In a word, Thomas describes his debut novel as “magical,” which is funny because you can scan the whole book twice and you won’t find that word once. “When I was writing the story I wanted to write about something like magic in the real world; I didn’t want to write about magicians or wizards, I didn’t want to write about ant particular style of magic (incantations or necromancers or any kind of that fanciful tropey thing.) I wanted to have a new lexicon for all of those terms and I wanted to have quite solid rules and I wrote rules that drove conflict in the story.”

 

To engage Thomas’ new magical lexicon, he endeavoured never to use the word magic once and so went through the whole story on his computer on a control-F hunt for the word. It’s not used once in a hundred and four thousand words.

 

Inspired by dance

Modern dance performances could be either fascinating or dull for Thomas, depending on the mood he’s in or what the performance is like, but one performance two years ago spurred him on to have unspecific ideas that led to the specific idea of Anna Undreaming. Watching the performance, with no screen to stare at, Thomas found room to be mindless, letting the music and the dance prompt vague ideas which led him to fill in the gaps. “I was thinking, if I were to be writing a story about magic, what would it be about? You know whenever you’re in a performance on the stage, I think it creates a little world that you’re in and I thought that was a really cool idea.

☆ ☆ ☆ ☆

• **Instruction**
Extend the article on Thomas and his novel past its last sentence.

• **Information shown**
☆ ☆ ☆ ☆

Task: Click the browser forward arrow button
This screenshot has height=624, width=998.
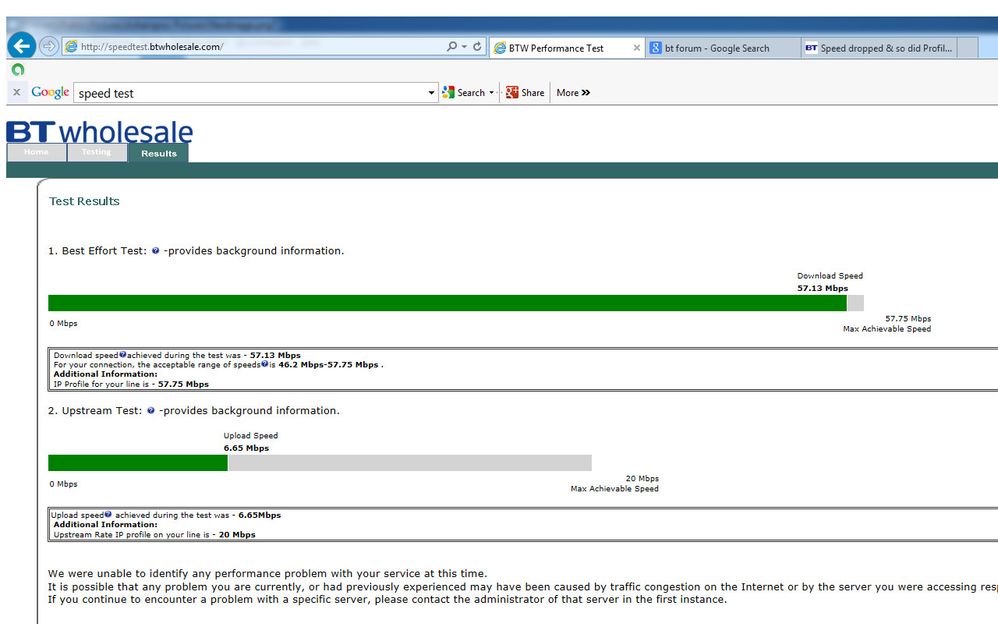Action: click(x=48, y=46)
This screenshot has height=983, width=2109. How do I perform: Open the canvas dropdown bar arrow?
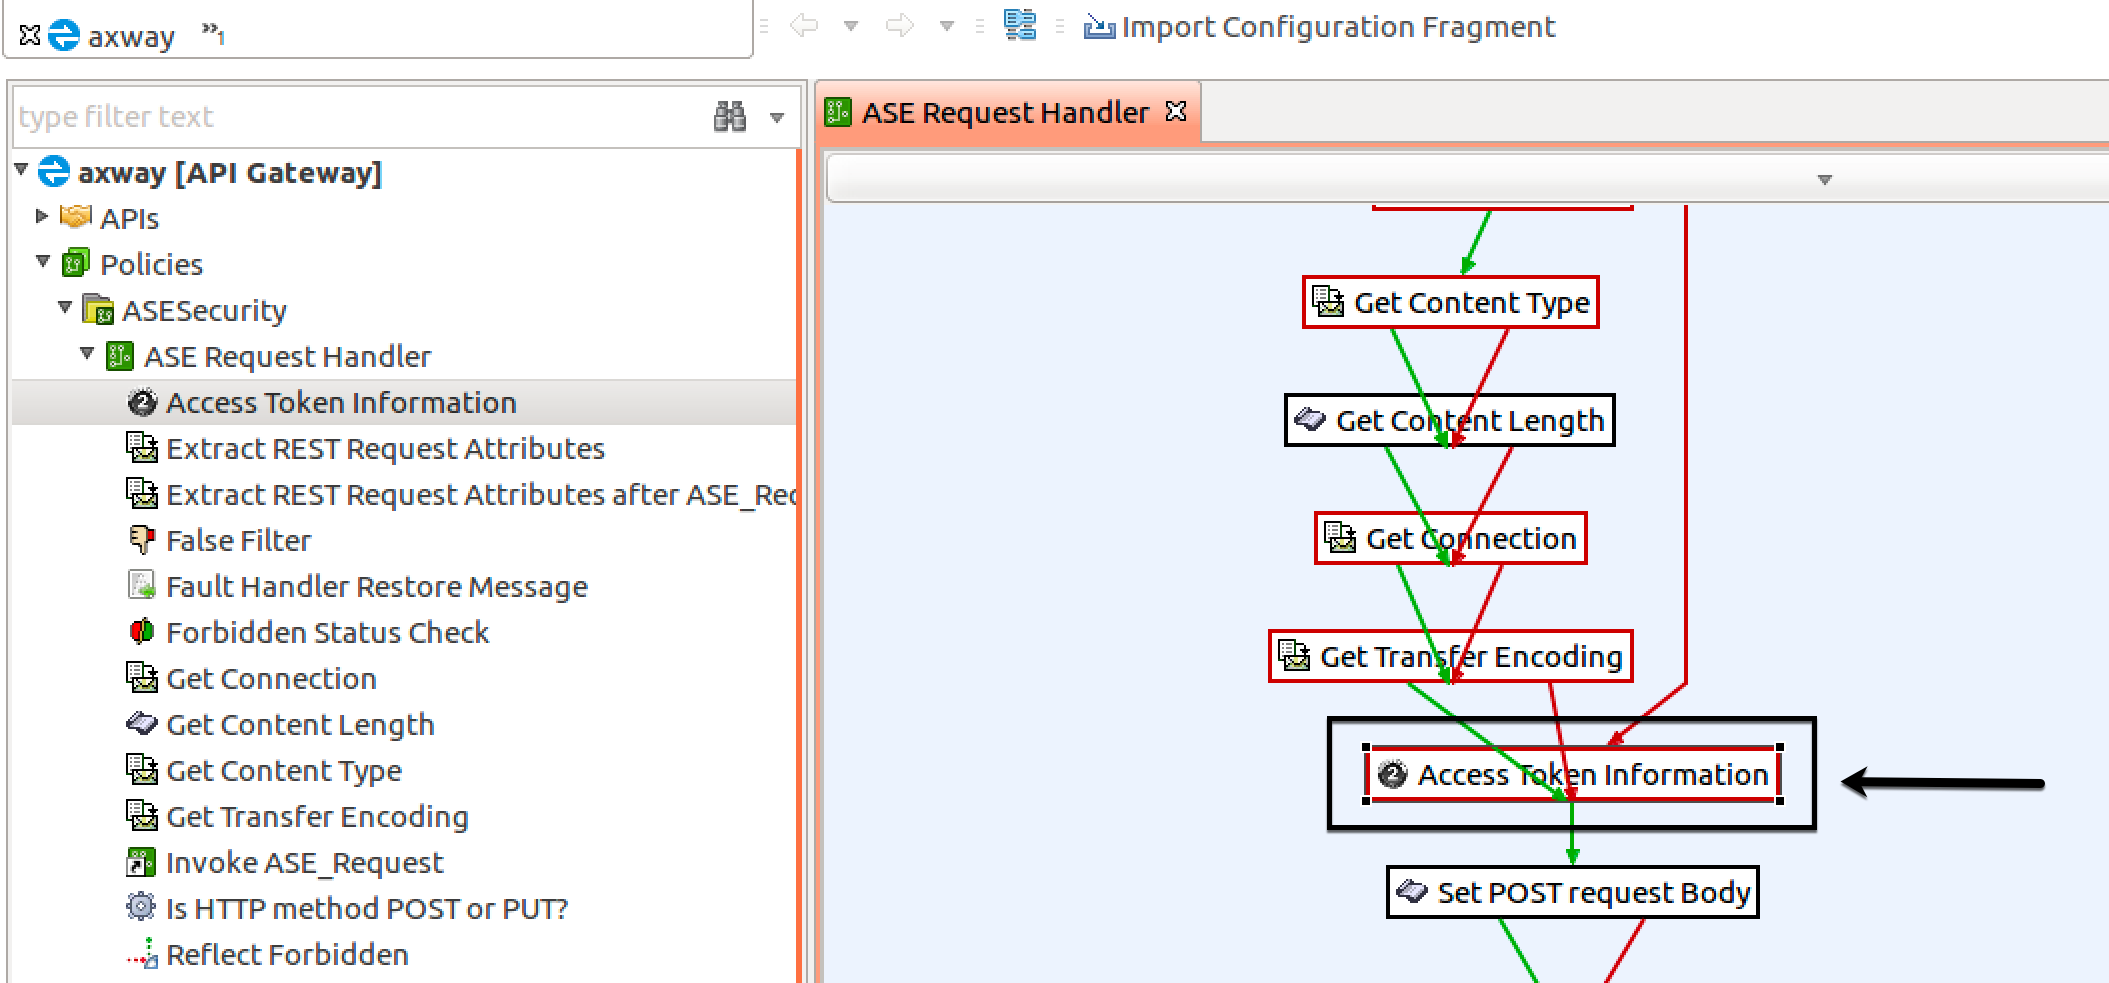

☆ ☆ ☆ ☆

• **Response**
“So I had the idea that performers or artists, musicians, sculptors or anything, that the area they work in changes the reality around them. I thought it was a really cool metaphor for magic and magic happening in this story and that was a cool way for me to have all sorts of different types of magic and build a system around it.”

 

Anna Undreaming, which is set in our world but has no specific setting, encompasses genres of sci-fi, fantasy and horror. Thomas developed a framework where in which he could write about what he wanted to write about at any particular time. While the book may not contain tropes common in the horror genre Thomas feels he includes very tense and often horrific imagery in Anna’s story, especially near the beginning when she encounters an antagonist known as the Midnight Man. Sci-fi elements in Anna Undreaming are littered in around as texture, as what Thomas called “crunchy bits.”

credit: calmdowntom.com

 

The Girl Who Girled Until She Could Girl No More

Anna Undreaming wasn’t always the original working title of Anna’s story. Thomas liked its original title plenty, A Girl Dreams of Fire, but felt it was too similar to other titles, for example, The Girl with the Dragon Tattoo or the Girl Who Leapt through Time. After picking A Girl Dreams of Fire, Thomas said, “I started to see all these tropes and one of them was sort of like a joke in one of these writers groups and one was the Girl who Girled Until She Could Girl No More; so many ‘girls’ used in these titles! So I had to change the title.”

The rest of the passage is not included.